Seville is famous for its flamenco, and here you can learn about the dance, take a class, and watch a performance. The Museo del Baile Flamenco is a traditional Sevillano house with patio, transformed into a multi-media centre for learning about this most typically Andalucian art form in a way guaranteed to appeal to children.

Drawing on audio-visual technology, this museum uses sound and video – music, interviews, experiences – to take you into the world of flamenco via your eyes and ears, explaining how it is melded from influences as far afield as Africa and India. Children can listen to the different rhythms and instruments – any young person who is interested in music or dance will love it, especially since it’s less about reading texts (though information is provided in English), more about using your senses, true to flamenco’s instinctive, oral tradition. In one room, the entire wall is taken up by a life-size video of dancers performing, and you feel as if they’re in the room with you – the closest thing to seeing a live flamenco performance. Enough to begin to grasp the idea of duende – or ‘spirit’.

The shop has an excellent selection of books, CDs, DVDs and flamenco accessories (jewellery, shawls, shoes, castanets), including smaller versions for children – what young girl can resist a frilly flamenco dress? Performances are held in the patio nightly at 7pm; times of classes vary.

Open daily, 10am – 7pm.
Admission price: adults 10 euros, children aged 6-12, 6 euros; under-6s free. Performance price: adults 20 euros, children aged 6-12, 12 euros; under-6s free. Combined price: adults. 24 euros, children aged 6-12, 15 euros, under-6s free.
For details of classes, please ask.

Geared up with videoglasses for the Past View tour of Seville - a child-friendly way to learn about the city's past.

Geared up with videoglasses for the Past View tour of Seville – a child-friendly way to learn about the city’s past.


Best for: ages ten and up, especially tech-loving teenagers. Fee.

Take a step back in time and experience Seville as it was hundreds of years ago, in an augmented-reality video tour – perfect for youngsters hooked on screens.

This new technology, pioneered by Sevillano company Past View, offers a glimpse into Roman, medieval and Moorish Spain. Whether or not your child is interested in history, he or she will be captivated by these 3-D films, viewed through videoglasses which you wear while standing in the spot where each is set. Meet the Moorish architect of the Giralda (former minaret in the cathedral), Cervantes’ servant on the day the Don Quixote writer is arrested in Plaza San Francisco, and see the dodgy types who inhabit the Arenal’s river port in the 17th century.

Using geo-positioning, an iPhone and the headset with earphones, you listen to audio information and watch the movies (all available in English) for each spot, accompanied by the Past View guide – an experience which brings history to life as no book can. And will appeal to children, especially, far more than print.

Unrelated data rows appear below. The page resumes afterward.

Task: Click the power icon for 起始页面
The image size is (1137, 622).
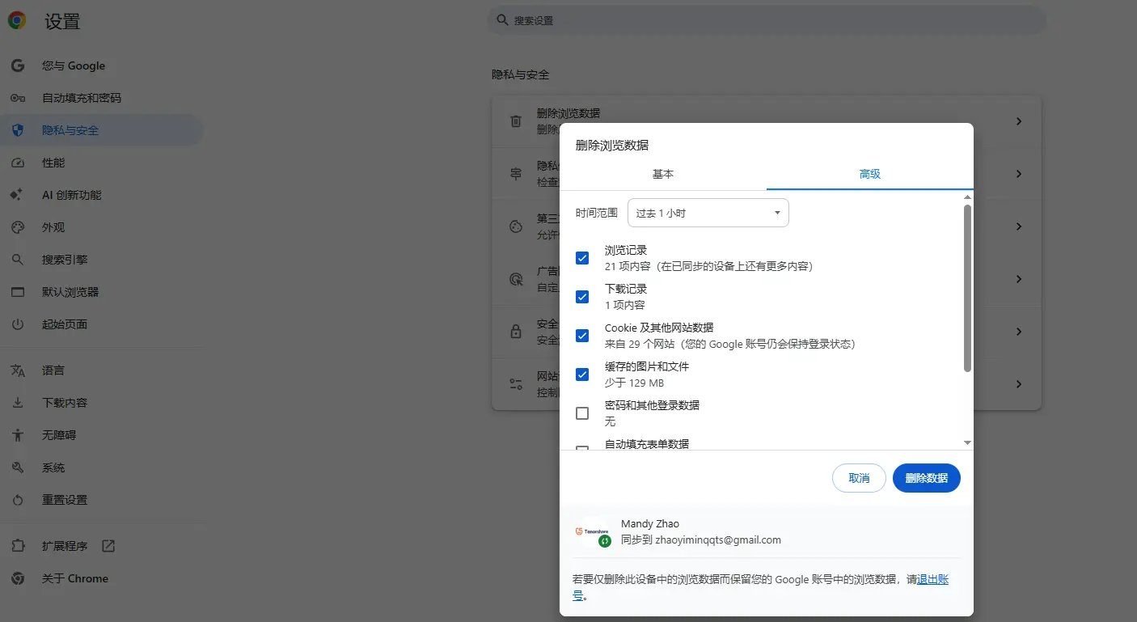Action: pos(18,324)

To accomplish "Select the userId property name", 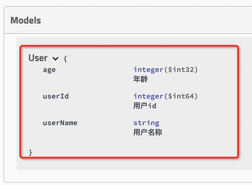I will (56, 96).
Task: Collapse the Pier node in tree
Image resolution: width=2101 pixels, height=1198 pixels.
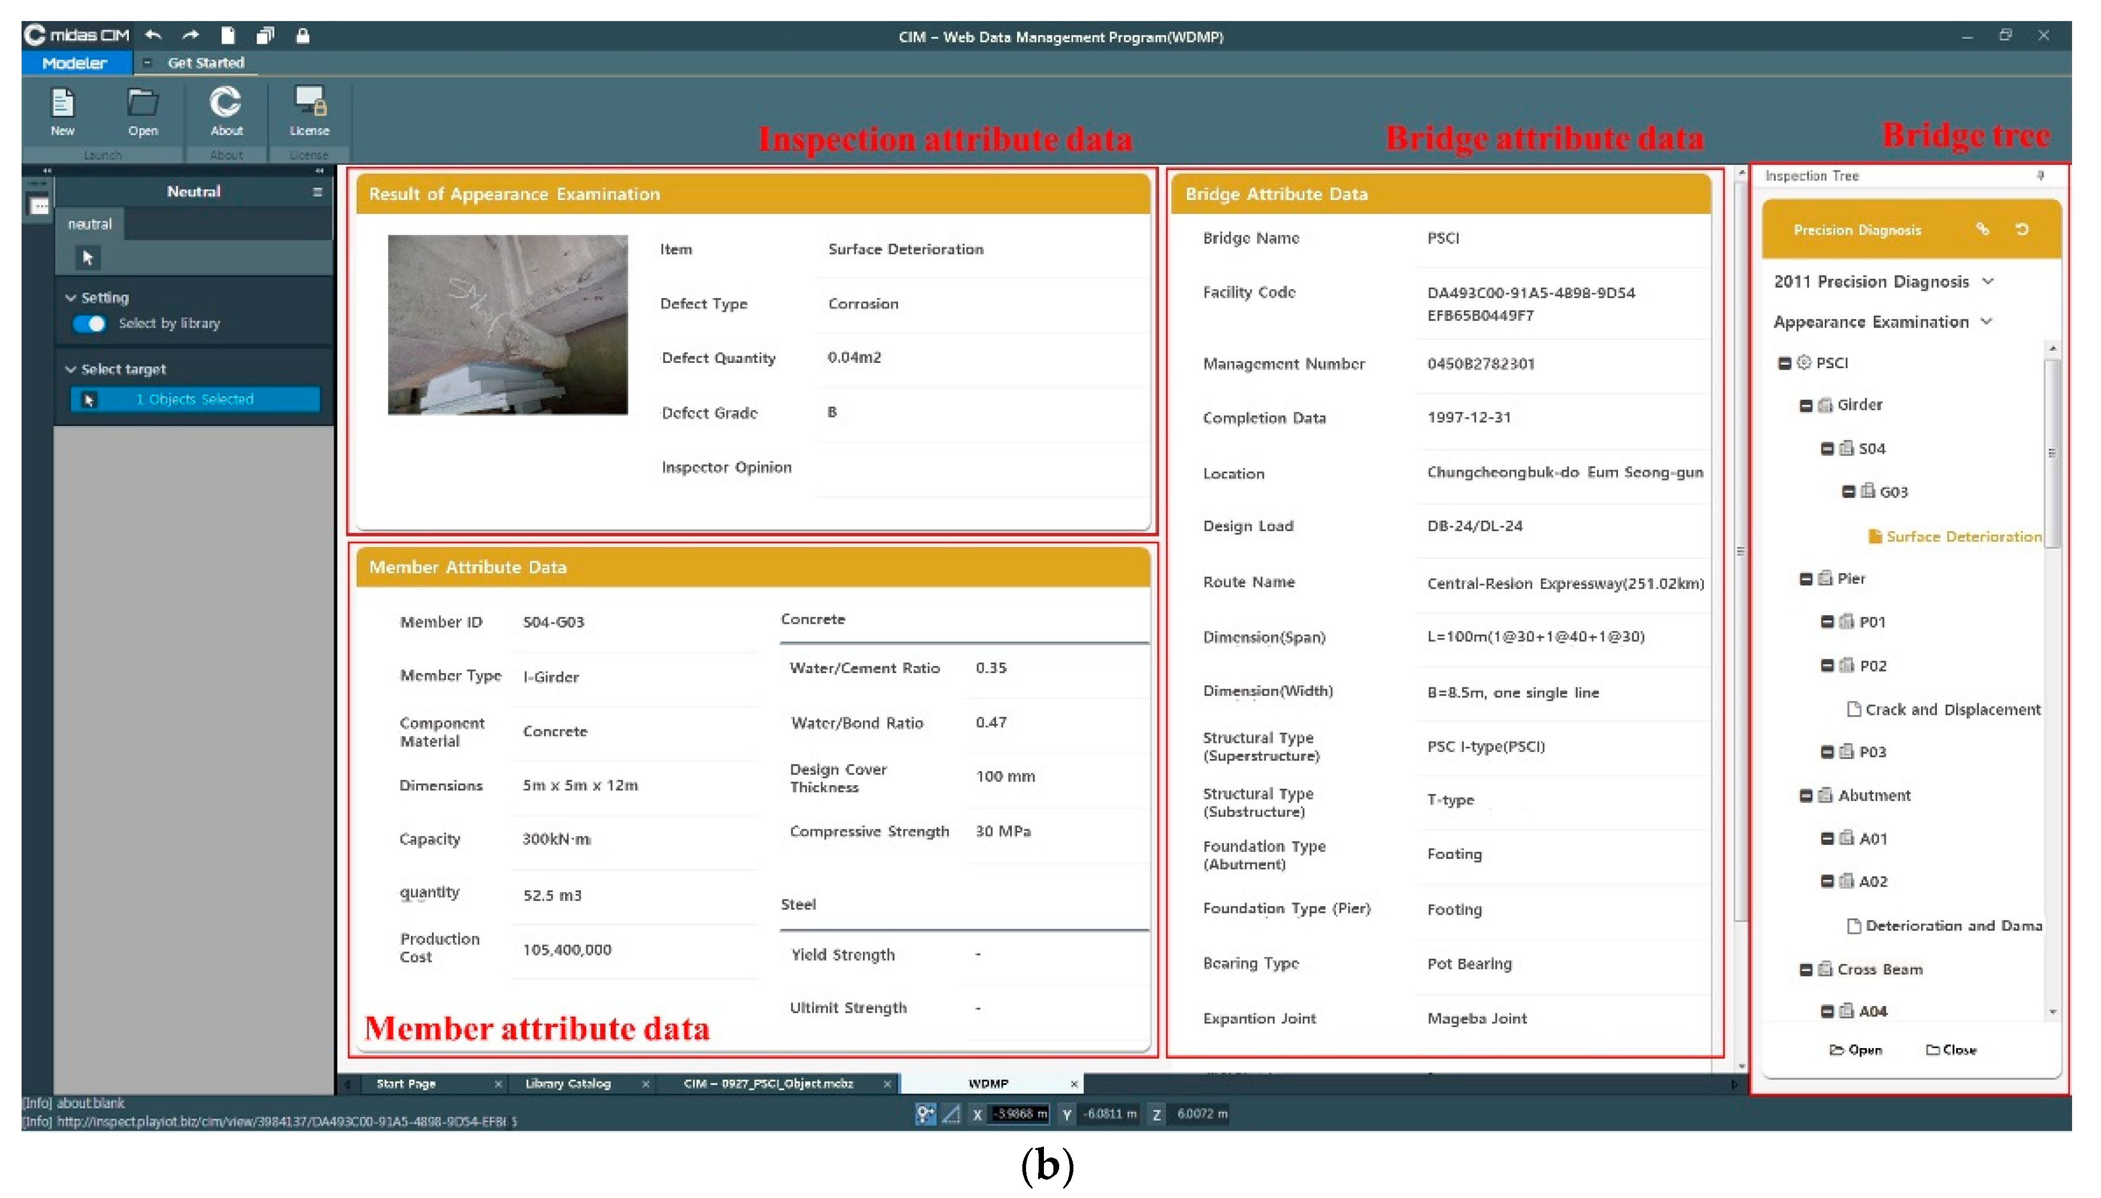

The Metropol tour takes you up on top of the “Mushrooms”, Seville’s new architectural wonder, officially named Metropol Parasol, consisting of six vast fungi-shaped shades. On a 26m-high walkway, you watch a video reconstruction of Roman Seville – inspired by, rather than based on, fact. This is the best introduction to the city you can give to a screen-happy teenager.

Prices: Seville tour: 15 euros (price is same for adults and children).
Metropol tour: 5 euros, plus 1.40 euros entrance fee.
Combined price: 18 euros, plus 1.40 entrance fee.

Three fierce lions at the Archaeological Museum in Maria Luisa Park.

Three fierce lions at the Archaeological Museum in Maria Luisa Park.

Have you traveled in Spain with children? Tell us about your experience!

4 Responses

  1. Cat says:

    I just went recently to the Pabellón de la Navegación and was blown away – great space with lots of things to do for kids. I have major envy for the kiddies who grow up in Seville!

  2. admin says:

    Good to know!

  3. As ever, FAB insider tips, Fiona! But I think the ‘Star Wars’ plaza will top the list for little boys (and big ones, too, in fact!) :)

  4. Cat, it’s a shame the Pabellon’s not more well-known – you’d think it was in another town, being across the river 😉 You may have to sneak into one of their weekend events involving pirates…!! Jenni, you will have to come and see it for yourself one day!!